- Short problem: Render the stretch of rows from the start through the line containing "Action: click(x=297, y=53)" as a numbered list, omitting blank lines.
** Start Data supplied **
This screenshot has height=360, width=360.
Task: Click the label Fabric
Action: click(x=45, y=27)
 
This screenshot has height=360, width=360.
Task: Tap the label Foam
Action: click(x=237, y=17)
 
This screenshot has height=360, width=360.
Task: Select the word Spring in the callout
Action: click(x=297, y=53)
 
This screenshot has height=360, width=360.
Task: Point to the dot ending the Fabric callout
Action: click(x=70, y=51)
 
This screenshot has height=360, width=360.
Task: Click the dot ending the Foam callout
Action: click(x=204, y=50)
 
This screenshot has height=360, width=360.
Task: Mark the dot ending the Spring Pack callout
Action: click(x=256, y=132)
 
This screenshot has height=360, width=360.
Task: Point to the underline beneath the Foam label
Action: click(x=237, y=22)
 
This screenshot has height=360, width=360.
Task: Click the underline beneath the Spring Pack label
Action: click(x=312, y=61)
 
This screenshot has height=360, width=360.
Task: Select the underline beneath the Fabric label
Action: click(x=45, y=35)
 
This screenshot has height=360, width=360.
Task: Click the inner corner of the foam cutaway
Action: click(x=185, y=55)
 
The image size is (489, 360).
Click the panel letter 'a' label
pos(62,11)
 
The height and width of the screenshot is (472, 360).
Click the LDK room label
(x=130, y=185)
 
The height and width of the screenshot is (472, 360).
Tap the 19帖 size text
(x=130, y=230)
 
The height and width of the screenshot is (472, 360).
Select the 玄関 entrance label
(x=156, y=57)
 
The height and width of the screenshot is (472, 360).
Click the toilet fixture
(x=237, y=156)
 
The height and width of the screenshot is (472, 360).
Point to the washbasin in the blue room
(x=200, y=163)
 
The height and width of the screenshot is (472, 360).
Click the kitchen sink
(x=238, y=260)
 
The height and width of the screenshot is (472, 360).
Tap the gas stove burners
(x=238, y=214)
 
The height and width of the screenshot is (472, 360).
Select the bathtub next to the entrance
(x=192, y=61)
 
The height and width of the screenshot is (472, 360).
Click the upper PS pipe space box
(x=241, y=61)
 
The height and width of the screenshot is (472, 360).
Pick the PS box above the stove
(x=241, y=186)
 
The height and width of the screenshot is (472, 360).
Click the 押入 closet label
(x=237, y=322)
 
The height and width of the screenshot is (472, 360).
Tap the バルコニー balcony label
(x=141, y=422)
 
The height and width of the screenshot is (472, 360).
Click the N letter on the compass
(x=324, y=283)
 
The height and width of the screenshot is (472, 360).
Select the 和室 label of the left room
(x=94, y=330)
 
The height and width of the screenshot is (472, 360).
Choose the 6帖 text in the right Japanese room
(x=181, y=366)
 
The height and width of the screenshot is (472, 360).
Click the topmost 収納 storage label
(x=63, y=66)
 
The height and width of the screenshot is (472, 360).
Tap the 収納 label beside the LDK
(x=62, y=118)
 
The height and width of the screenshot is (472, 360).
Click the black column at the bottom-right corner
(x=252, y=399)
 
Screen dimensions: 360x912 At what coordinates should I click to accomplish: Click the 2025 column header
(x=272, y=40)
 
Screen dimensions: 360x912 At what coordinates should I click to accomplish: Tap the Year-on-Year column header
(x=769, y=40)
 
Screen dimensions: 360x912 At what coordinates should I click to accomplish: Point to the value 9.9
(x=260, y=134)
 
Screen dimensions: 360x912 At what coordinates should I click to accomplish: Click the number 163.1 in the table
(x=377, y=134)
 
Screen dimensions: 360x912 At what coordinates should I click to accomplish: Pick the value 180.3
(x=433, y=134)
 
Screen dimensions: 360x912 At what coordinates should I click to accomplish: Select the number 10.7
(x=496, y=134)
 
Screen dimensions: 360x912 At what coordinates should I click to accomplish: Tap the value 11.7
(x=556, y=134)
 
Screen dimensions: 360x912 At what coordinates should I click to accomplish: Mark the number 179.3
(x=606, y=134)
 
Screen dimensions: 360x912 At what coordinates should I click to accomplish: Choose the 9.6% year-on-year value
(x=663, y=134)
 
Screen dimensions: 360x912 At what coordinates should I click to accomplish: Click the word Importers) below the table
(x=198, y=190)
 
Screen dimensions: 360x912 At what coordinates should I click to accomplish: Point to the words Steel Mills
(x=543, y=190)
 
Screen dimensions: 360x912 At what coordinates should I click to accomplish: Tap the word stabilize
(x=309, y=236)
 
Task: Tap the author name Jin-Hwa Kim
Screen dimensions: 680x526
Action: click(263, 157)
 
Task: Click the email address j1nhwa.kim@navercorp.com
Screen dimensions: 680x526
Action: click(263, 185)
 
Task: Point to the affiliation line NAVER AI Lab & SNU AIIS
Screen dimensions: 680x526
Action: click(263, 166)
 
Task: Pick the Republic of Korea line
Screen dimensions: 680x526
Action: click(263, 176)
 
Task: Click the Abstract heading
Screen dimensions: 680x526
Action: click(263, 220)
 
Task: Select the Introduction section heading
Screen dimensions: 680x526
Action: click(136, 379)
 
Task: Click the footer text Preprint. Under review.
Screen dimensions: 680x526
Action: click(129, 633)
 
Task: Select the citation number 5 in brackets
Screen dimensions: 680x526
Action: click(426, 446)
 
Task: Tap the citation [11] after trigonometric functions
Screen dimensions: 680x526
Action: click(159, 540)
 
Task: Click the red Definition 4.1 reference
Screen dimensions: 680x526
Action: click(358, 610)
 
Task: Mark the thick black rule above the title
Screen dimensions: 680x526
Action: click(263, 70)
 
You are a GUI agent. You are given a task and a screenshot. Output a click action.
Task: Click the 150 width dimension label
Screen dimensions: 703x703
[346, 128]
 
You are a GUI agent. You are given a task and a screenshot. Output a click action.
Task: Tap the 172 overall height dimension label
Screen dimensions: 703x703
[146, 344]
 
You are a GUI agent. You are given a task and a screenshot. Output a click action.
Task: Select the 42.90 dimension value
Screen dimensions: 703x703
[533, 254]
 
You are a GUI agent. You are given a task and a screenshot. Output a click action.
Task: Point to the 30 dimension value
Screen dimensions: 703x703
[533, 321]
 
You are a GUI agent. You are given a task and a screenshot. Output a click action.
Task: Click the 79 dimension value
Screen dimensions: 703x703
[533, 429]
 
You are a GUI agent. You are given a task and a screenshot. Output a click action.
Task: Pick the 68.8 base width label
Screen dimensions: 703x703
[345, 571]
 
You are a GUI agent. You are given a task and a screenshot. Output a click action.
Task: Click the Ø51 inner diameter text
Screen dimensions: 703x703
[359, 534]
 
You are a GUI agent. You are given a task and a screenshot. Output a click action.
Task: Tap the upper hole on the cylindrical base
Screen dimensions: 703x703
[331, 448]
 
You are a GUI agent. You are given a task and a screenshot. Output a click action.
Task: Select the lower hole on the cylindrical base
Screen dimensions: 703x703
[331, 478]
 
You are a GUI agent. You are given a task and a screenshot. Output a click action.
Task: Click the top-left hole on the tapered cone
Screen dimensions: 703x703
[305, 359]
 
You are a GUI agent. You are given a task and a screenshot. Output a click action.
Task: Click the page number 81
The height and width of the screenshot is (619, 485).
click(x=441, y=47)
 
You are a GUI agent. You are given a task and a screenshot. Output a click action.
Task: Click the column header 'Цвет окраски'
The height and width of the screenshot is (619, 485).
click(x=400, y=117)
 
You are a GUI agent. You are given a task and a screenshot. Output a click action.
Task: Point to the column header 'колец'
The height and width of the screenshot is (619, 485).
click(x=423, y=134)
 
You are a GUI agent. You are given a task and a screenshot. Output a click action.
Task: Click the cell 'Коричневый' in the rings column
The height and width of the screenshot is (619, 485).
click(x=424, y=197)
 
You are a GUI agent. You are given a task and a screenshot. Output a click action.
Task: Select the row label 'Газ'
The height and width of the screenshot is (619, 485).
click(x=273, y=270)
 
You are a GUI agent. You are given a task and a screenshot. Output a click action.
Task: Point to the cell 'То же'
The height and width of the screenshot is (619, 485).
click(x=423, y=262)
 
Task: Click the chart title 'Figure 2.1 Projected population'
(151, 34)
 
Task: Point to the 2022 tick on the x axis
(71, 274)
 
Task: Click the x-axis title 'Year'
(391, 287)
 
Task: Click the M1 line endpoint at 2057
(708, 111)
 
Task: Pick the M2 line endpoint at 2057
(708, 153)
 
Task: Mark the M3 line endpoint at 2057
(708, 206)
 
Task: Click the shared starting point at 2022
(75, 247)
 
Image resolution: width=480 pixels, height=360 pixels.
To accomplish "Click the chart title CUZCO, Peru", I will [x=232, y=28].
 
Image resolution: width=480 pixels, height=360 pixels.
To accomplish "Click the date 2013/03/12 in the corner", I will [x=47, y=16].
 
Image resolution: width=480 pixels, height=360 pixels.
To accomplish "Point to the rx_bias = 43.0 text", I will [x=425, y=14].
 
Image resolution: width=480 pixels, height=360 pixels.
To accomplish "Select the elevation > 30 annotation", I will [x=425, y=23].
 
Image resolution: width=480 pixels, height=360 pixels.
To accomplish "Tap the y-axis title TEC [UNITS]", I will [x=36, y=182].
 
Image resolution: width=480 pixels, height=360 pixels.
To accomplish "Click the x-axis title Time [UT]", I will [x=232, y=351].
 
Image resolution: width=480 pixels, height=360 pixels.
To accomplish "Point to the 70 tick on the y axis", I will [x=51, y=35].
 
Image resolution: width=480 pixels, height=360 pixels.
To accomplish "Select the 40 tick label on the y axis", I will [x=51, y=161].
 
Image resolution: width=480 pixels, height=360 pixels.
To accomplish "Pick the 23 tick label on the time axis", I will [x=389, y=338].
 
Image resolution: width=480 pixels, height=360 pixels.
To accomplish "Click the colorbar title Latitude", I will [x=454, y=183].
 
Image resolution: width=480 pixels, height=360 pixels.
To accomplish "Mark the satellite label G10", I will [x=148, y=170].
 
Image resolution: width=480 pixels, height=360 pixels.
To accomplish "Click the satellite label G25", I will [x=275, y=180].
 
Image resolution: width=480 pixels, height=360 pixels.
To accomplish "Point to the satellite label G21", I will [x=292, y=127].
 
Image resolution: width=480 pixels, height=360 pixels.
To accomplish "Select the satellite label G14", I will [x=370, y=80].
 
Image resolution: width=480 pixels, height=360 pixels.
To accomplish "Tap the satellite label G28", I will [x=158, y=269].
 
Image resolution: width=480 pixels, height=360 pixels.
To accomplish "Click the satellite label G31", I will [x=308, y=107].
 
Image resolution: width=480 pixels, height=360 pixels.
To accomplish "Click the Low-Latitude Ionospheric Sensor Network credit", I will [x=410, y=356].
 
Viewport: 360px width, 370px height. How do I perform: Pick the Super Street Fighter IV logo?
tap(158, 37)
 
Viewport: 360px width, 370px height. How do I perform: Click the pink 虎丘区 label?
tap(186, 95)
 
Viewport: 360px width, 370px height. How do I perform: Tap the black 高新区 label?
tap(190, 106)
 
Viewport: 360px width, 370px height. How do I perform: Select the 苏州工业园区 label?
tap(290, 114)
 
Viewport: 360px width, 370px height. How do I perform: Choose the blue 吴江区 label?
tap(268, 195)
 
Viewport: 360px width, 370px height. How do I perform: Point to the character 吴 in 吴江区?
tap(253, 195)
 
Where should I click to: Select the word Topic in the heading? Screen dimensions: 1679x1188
** End Data supplied **
- The reply:
1. This screenshot has height=360, width=360.
2. Task: Click the label Fabric
3. Action: click(x=45, y=27)
4. This screenshot has height=360, width=360.
5. Task: Tap the label Foam
6. Action: click(x=237, y=17)
7. This screenshot has height=360, width=360.
8. Task: Select the word Spring in the callout
9. Action: click(x=297, y=53)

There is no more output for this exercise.